Can you tell who did it?

Svei rang the doorbell, and when Liz answered the door, he asked if she could call together all the present residents of the house for the revealing of Mark's killer. In five minutes, the group had gathered. Svei needed them only as witnesses and insurance that he couldn't be wrong. Through the group was there, he spoke directly to Liz. "I know who killed Mark, and so do you. Soon everybody will know who did it. Do you want to tell the people who murdered your husband, or shall I?"

Liz looked shocked and aghast. She said to him, "I don't know what you're talking about." Svei was patient and replied, "You know very well who Mark's killer is, but for the sake of the group, I will tell you who it is. You killed your husband, Liz."

Marcus, the head of the household where they were presently located, and where Liz had been staying, jumped up in outrage. But, Svei had become stone, his hand rose swiftly to silence Marcus, who sat back down. When Svei again spoke, there was an unusual set to his voice, a deep tone of command they had never heard before, and it quieted the hushed whispers that had been going on since he said that Liz had killed her husband.

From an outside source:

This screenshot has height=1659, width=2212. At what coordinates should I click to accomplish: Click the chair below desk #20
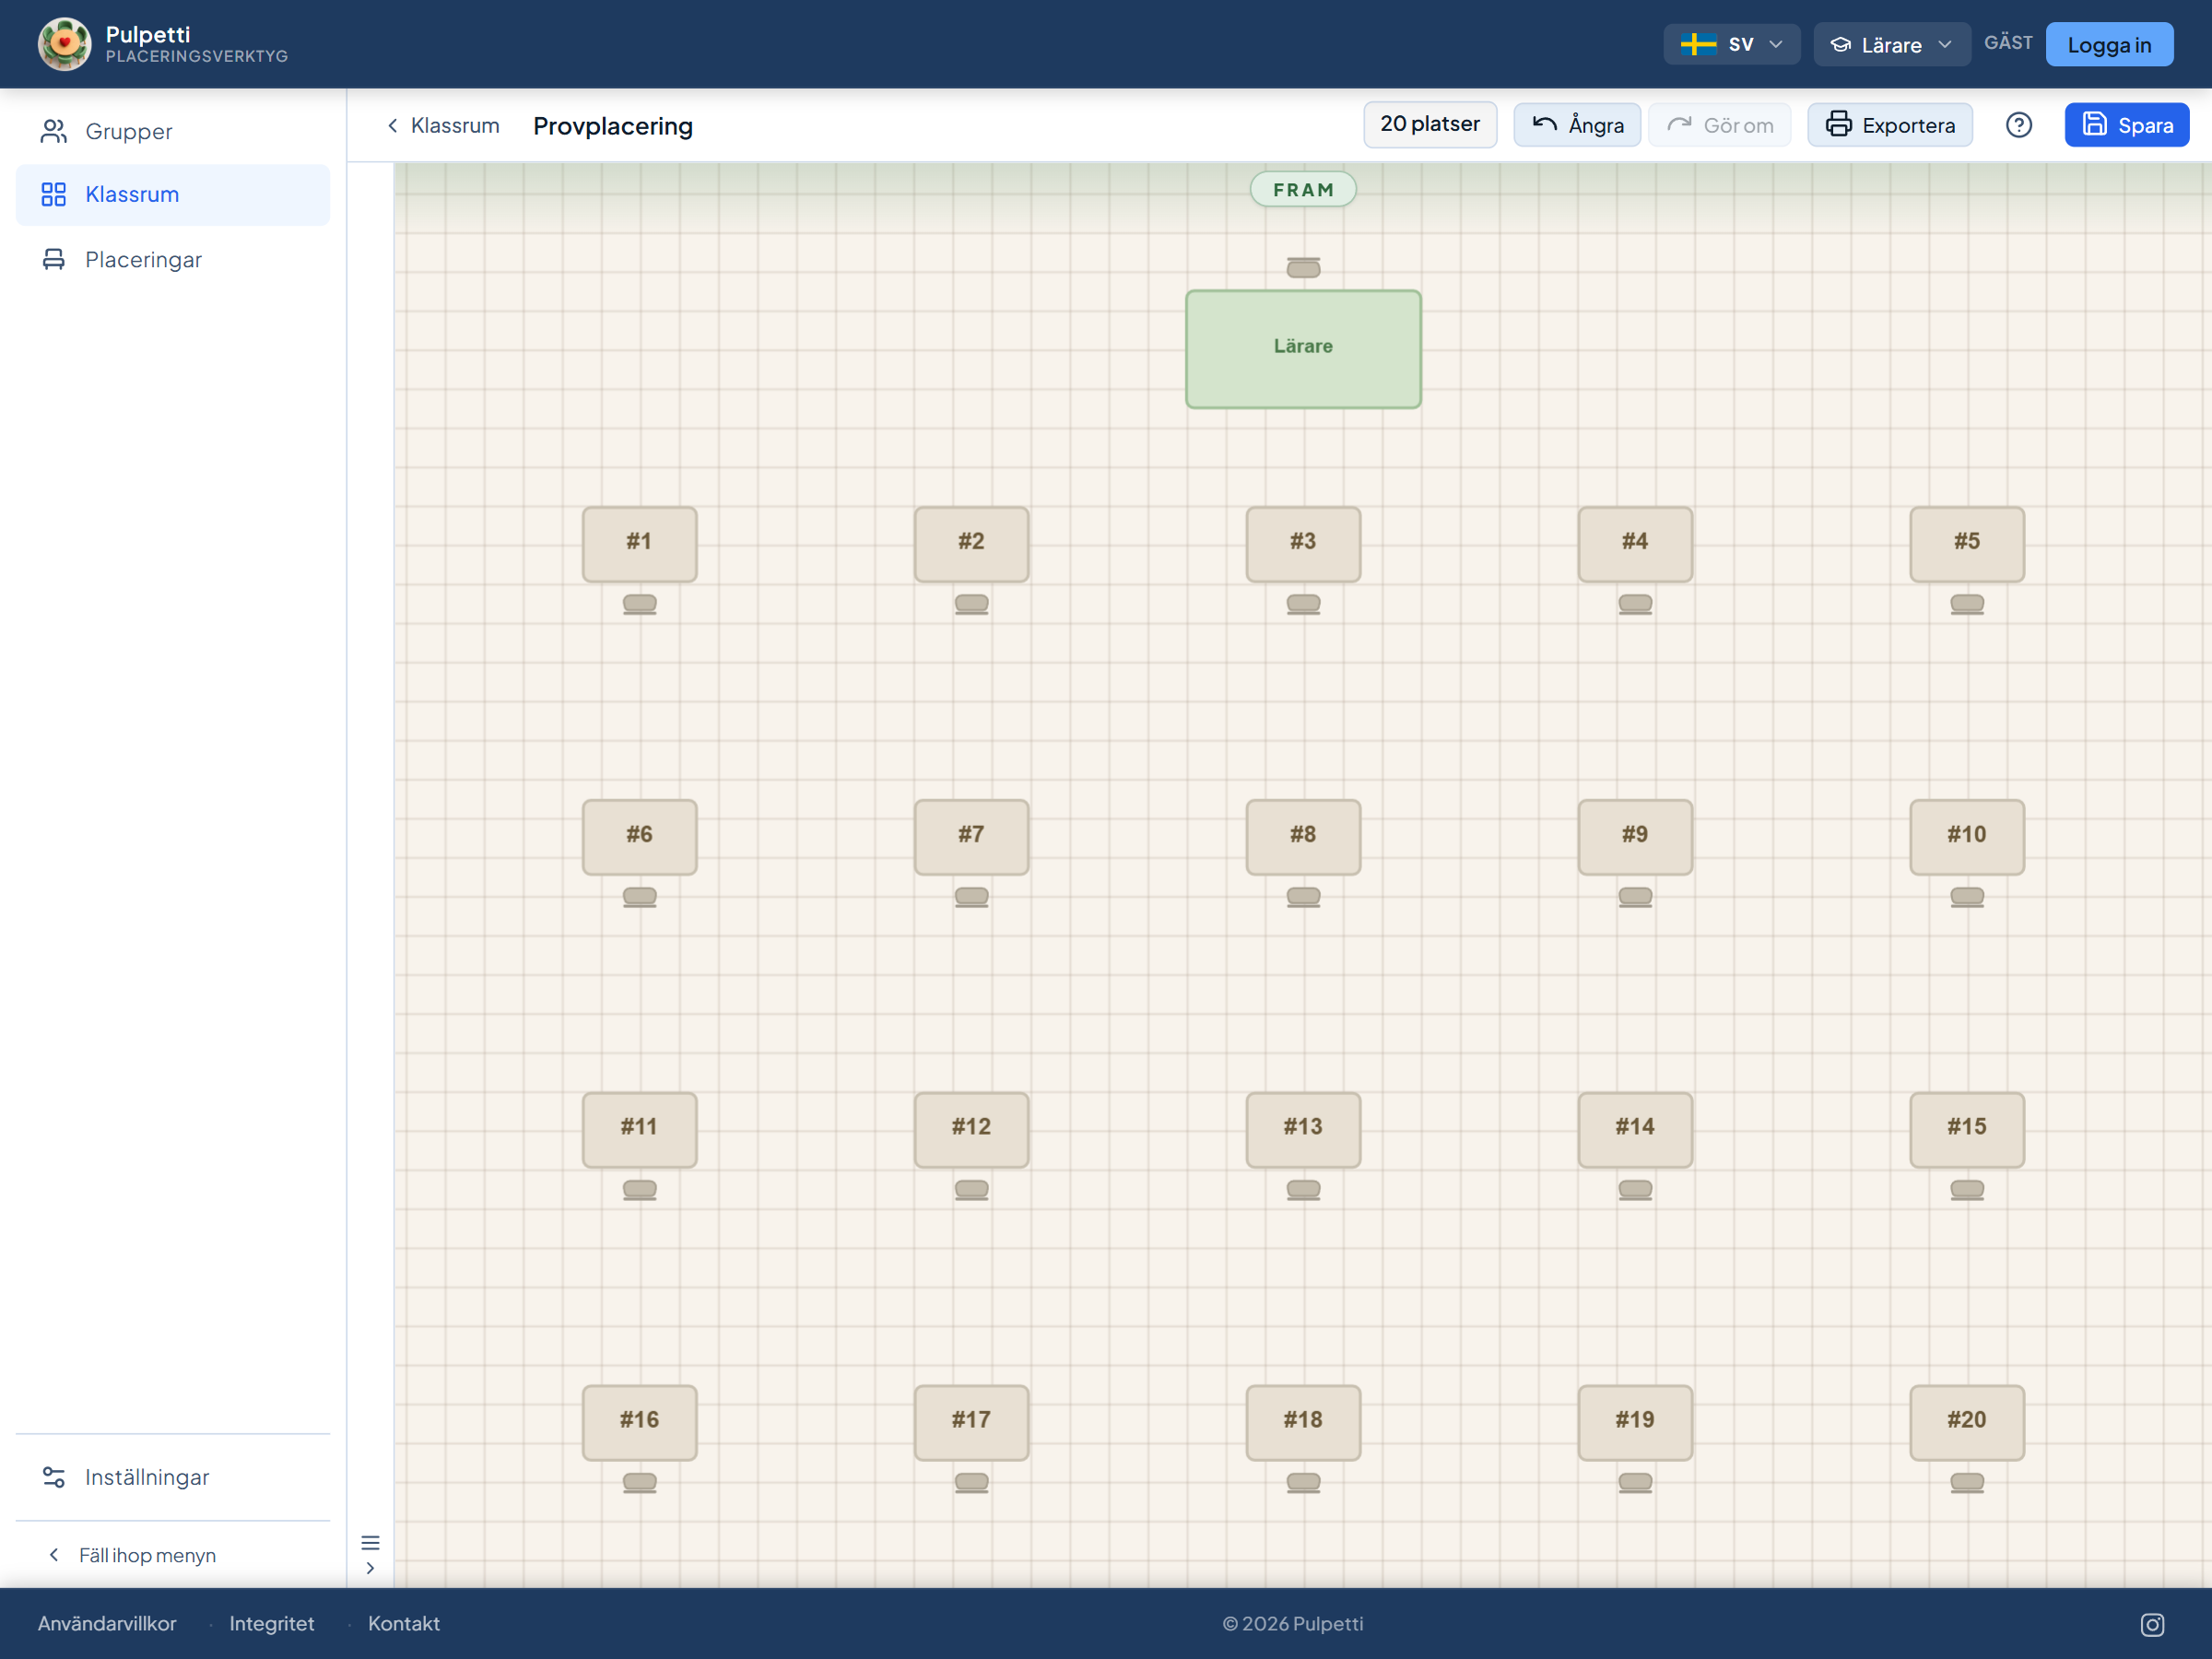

"All the evidence points to you, Liz," he continued. "You are the only one who had the chance, you had to be the one."

Svei's face softened and Liz fell apart. Leaning on him for support, she sobbed. He spoke calmly, soothingly, calming her down. When her sobbing subsided, she spoke softly, confessing everything.

"Fifteen years I loved him. With all my heart. But in the last few years, he had been getting home later and later, showing all the signs. I knew he was having an affair, but I loved him, so I endured. But, I finally had had enough. He came home so late one night that I didn't see him until I got up the next day. At the party, I pulled out a few items I needed: my old cat woman Halloween costume and an old ski mask. I wasn't quite in control of myself, I didn't want to kill him, but something else was inside me, and I could feel it drive the icicle into his chest. Then I panicked, so I covered my tracks."

Svei had lost two of his closest friends in the past week; one was killed, and the other did it. Elizabeth Myra Samson got 15 years in the federal prison and 5 more as a worker in a preschool, and stayed with her sister-in-law.